Due to the file not being available or accessible in the test environment, the test will fail with a FileNotFoundError. Due to the doctest's lack of integrated functionality for managing external resources or dependencies, this constraint exists.

Limitation 5: Unable to Efficiently work with Multiple Input Variations:

The difficulty of efficiently designing and managing tests that incorporate many input values or variations is referred to as the restriction of doctest about parameterized tests or test cases with numerous input variations. Doctest does not have built-in tools for parameterizing tests or managing numerous input variants because it is primarily intended for evaluating individual code examples within docstrings.

In this example, the multiply_numbers() method multiplies two numbers together and returns the result. Three documents with various inputs and anticipated outcomes are included in the docstring.

When this code is performed with doctest, the doctests are executed, and the actual and anticipated output of the function are compared. To properly manage parameterized tests or many input variants, however, doctest does not offer a built-in solution.

Constructing several doctests with different input and output values within the docstring becomes difficult and recurring if you wish to include more test cases or parameterize the tests. The more test cases or input changes there are, the more obvious this constraint is.

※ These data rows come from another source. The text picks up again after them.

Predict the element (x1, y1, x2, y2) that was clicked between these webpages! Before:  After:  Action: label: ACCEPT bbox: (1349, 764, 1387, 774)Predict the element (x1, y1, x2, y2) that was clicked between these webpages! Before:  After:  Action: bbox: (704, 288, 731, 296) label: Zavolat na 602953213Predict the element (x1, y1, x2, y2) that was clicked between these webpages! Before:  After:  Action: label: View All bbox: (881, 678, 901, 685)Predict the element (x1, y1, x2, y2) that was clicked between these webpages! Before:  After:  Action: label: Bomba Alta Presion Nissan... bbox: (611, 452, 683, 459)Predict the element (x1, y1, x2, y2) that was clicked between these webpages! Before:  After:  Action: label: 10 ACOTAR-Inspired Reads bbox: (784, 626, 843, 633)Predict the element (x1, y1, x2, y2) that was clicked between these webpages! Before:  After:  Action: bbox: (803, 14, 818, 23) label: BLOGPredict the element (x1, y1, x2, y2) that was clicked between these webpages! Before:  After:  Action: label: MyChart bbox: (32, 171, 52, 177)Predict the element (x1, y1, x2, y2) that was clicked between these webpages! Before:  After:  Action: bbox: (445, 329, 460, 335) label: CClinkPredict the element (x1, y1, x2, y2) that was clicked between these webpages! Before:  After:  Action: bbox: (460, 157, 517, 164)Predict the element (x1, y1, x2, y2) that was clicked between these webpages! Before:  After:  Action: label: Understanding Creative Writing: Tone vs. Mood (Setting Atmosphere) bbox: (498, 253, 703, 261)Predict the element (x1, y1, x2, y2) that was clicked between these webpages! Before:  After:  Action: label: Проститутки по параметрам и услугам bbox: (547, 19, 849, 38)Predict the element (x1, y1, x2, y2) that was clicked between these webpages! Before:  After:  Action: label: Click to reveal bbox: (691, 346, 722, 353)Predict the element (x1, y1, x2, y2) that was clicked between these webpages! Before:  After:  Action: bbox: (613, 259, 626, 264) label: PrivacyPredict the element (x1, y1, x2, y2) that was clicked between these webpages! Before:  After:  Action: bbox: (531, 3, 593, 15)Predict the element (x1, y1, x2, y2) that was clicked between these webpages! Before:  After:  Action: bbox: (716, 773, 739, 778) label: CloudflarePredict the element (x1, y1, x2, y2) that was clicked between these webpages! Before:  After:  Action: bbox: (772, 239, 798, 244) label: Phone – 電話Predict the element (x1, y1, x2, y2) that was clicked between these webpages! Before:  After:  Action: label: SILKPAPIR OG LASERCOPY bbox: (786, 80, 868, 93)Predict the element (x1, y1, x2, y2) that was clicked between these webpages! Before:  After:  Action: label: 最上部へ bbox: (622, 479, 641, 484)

Other testing frameworks, such as unit tests or pytest, provide more adaptable methods for handling parameterized tests to get around this restriction. These frameworks offer a thorough and organized approach to managing tests with many input variations by allowing you to construct test cases using decorators, generate test data programmatically, or leverage other data sources.

When dealing with more complicated parameterized tests or test cases that call for many input variations, doctest may still be appropriate for straightforward scenarios with few test variations.

Conclusion

In conclusion, Python's doctest module offers a simple and lightweight approach to inserting tests into the documentation strings of modules and functions. It encourages describing code and testing it using embedded test cases to ensure it behaves as intended. Doctest is especially helpful when the anticipated result may be stated in the docstring.

It's crucial to understand the doctest's limits, though. There might be better options for addressing more complicated testing requirements, such as parameterized tests with several input variants or tests that rely on outside resources. Other testing frameworks, such as unit test or pytest, offer more sophisticated functionality and flexibility in similar circumstances.

The complexity and extent of your testing requirements should be considered when selecting whether to utilize doctest or another testing framework. Doctest can be useful for short, simple tests integrated with documentation, but alternative frameworks may be more appropriate for robust, in-depth tests.

Overall, Python's testing environment benefits from the doctest module, which provides a simple and integrated method for testing code examples included within docstrings. Developers may use doctest efficiently in their testing strategy and select the best testing framework for certain circumstances by knowing its advantages and disadvantages.